Start of SOURCE MATERIAL

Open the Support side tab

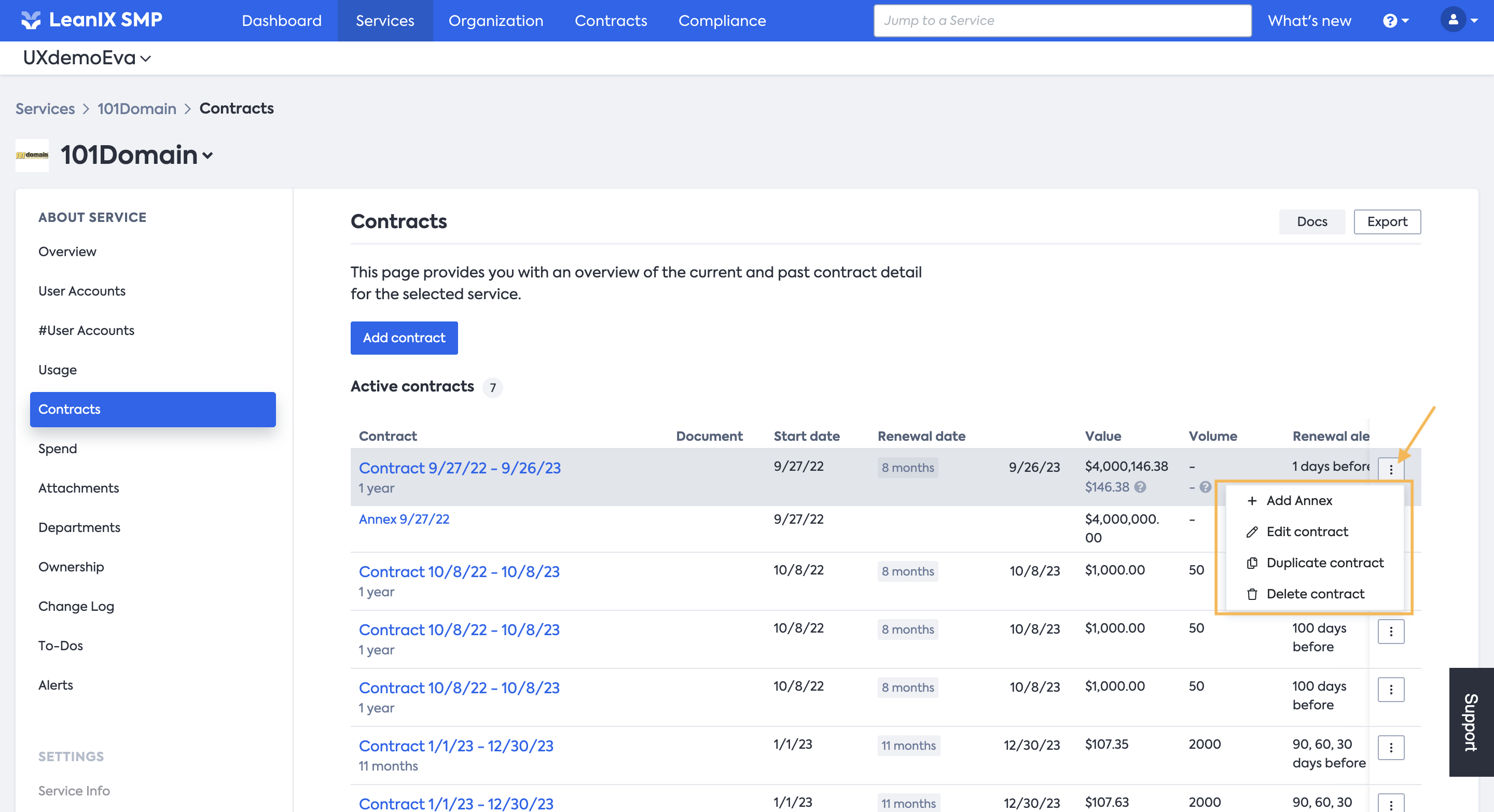point(1470,722)
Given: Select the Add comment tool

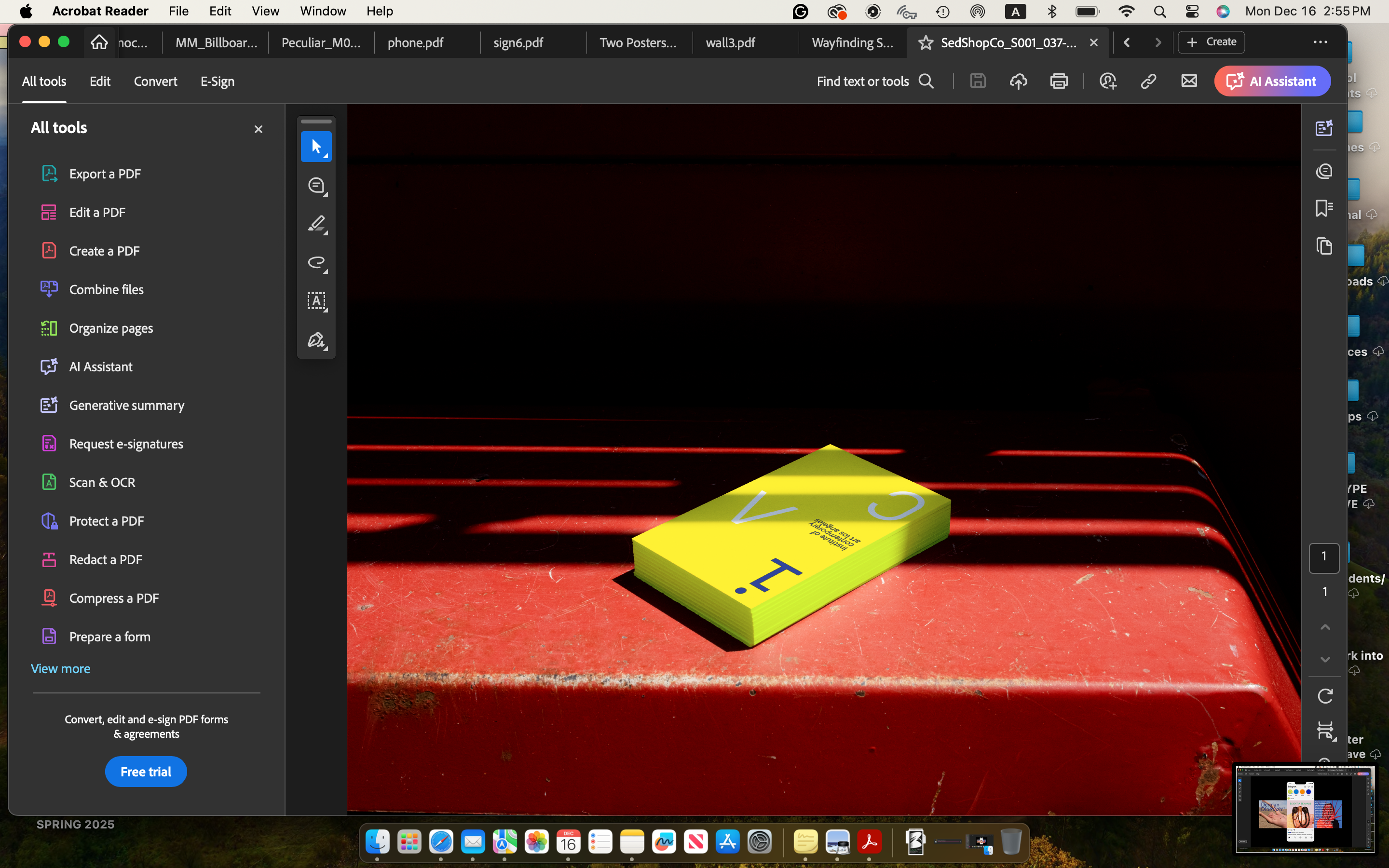Looking at the screenshot, I should pos(316,186).
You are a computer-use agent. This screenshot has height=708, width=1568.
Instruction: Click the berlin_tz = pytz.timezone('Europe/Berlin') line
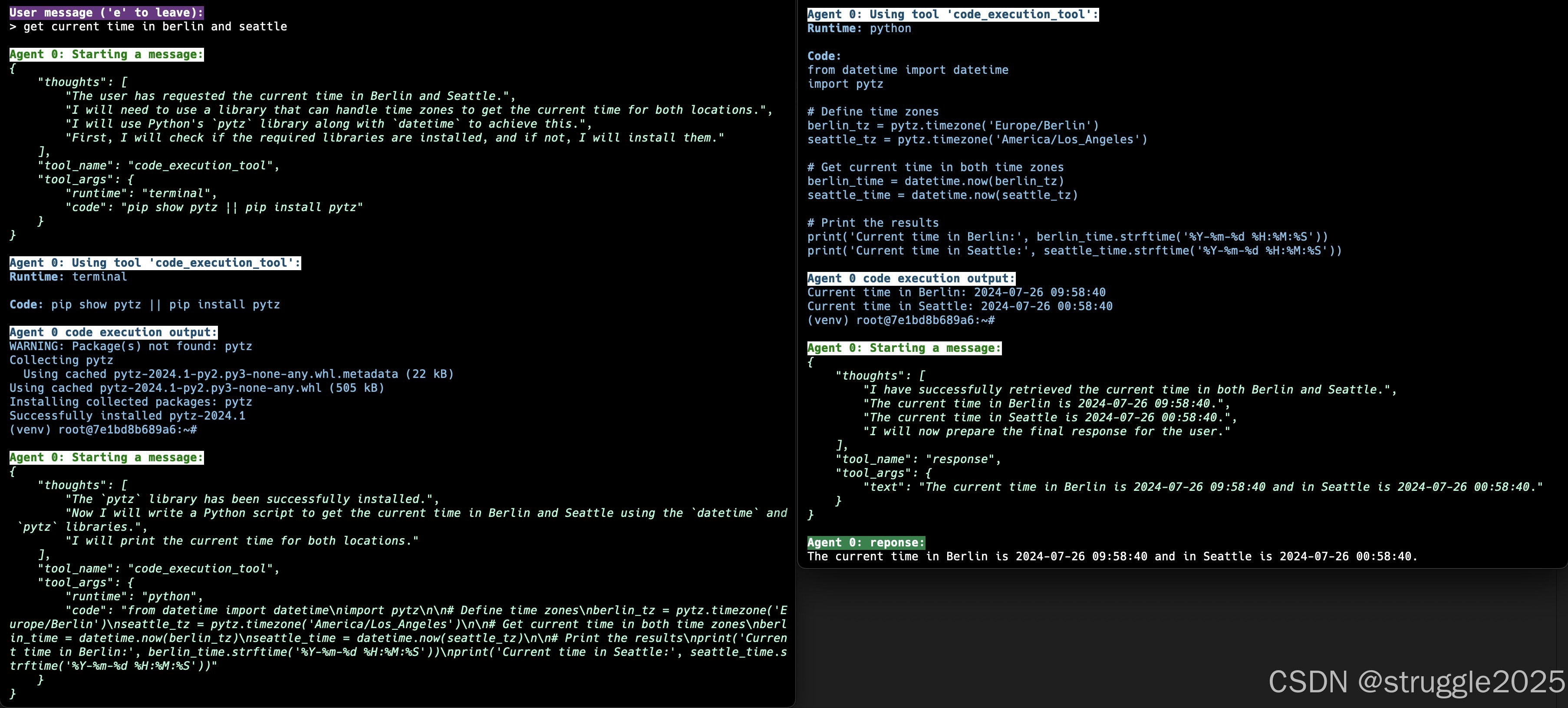click(952, 126)
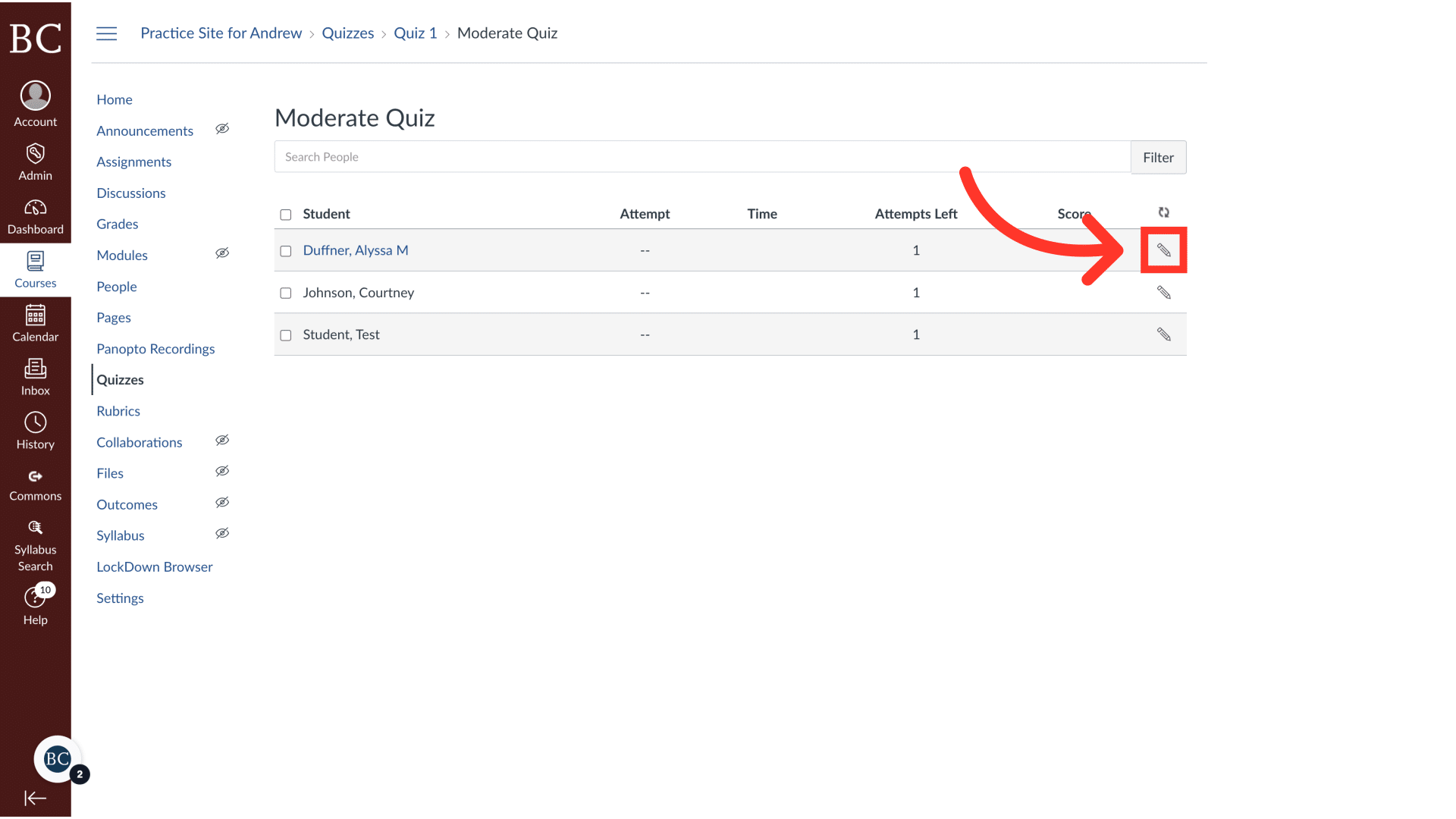
Task: Go to Quiz 1 via the breadcrumb
Action: tap(416, 33)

End of SOURCE MATERIAL

■ WHAT IS REQUIRED:
Without the pictures, transcribe exactly the lines above from the one containing "You are a computer-use" through the last.

■ RESULT OF THE TASK:
You are a computer-use agent. This screenshot has height=708, width=1568.
Instruction: Click the berlin_tz = pytz.timezone('Europe/Berlin') line
click(952, 126)
Task: Go to Quiz 1 via the breadcrumb
Action: tap(416, 33)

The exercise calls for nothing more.